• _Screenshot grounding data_
════════

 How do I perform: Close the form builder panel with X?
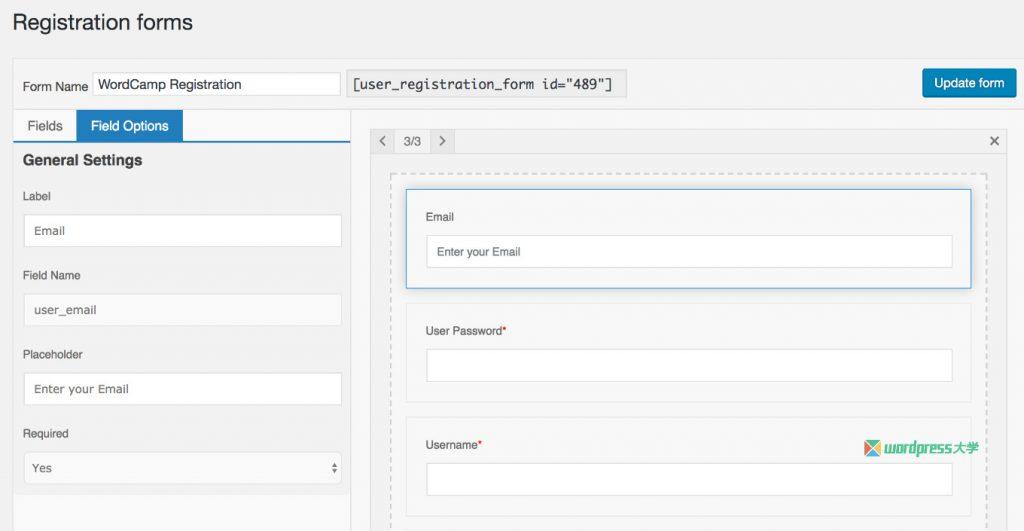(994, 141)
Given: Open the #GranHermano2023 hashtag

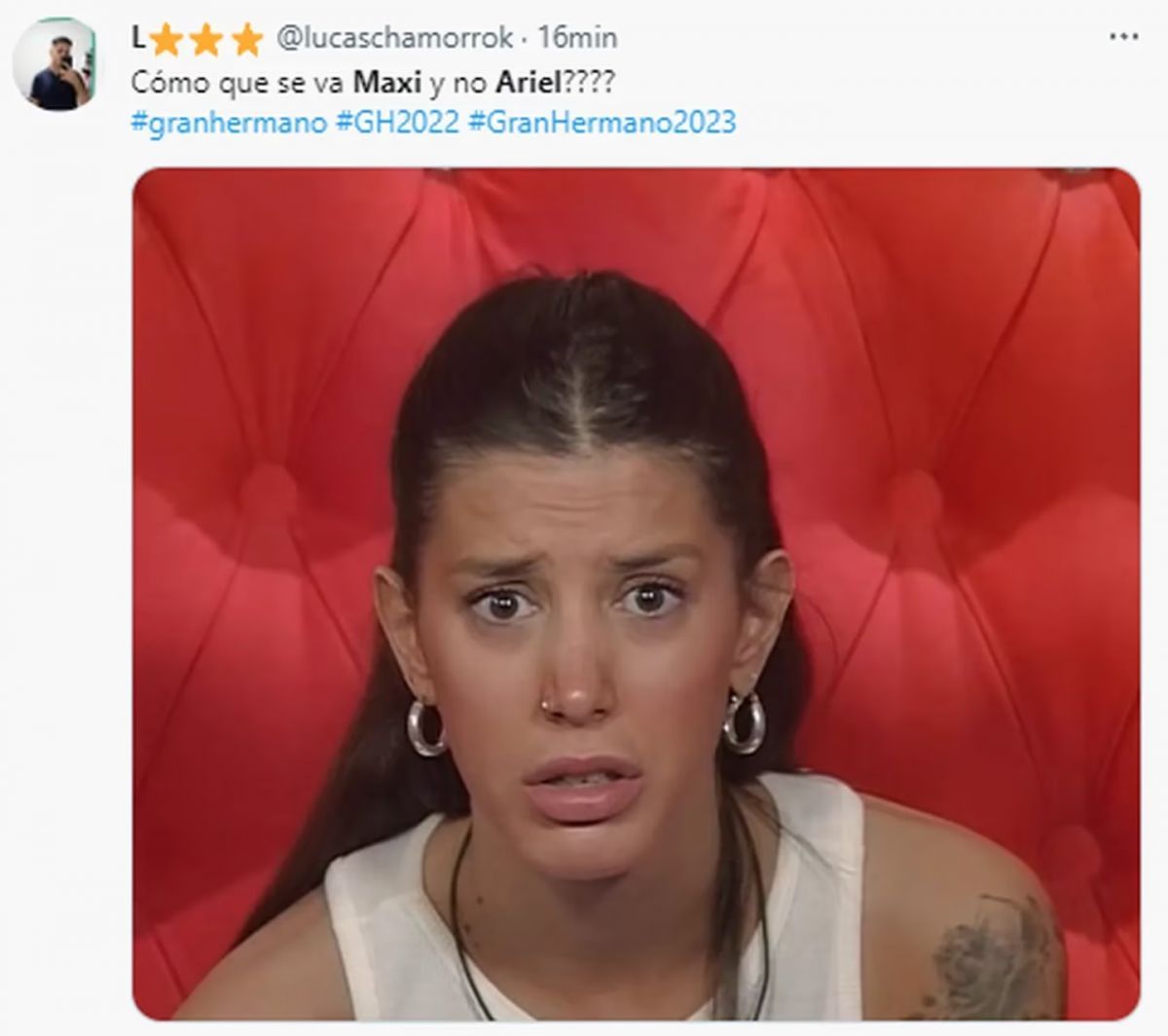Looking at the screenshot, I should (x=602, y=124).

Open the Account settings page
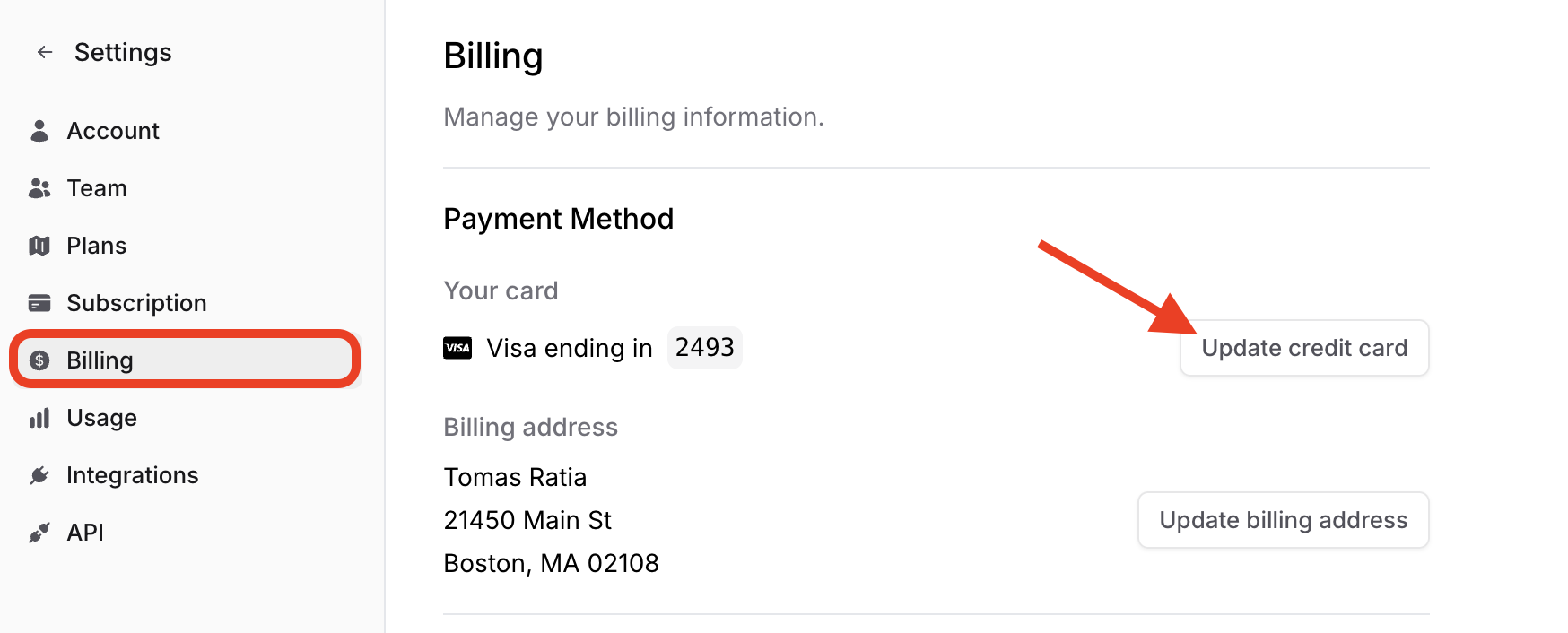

════════

The response must repeat all the lines above exactly and include no pictures.

 How do I perform: Close the form builder panel with X?
(994, 141)
Given: Open the #GranHermano2023 hashtag

Looking at the screenshot, I should (x=602, y=124).

Open the Account settings page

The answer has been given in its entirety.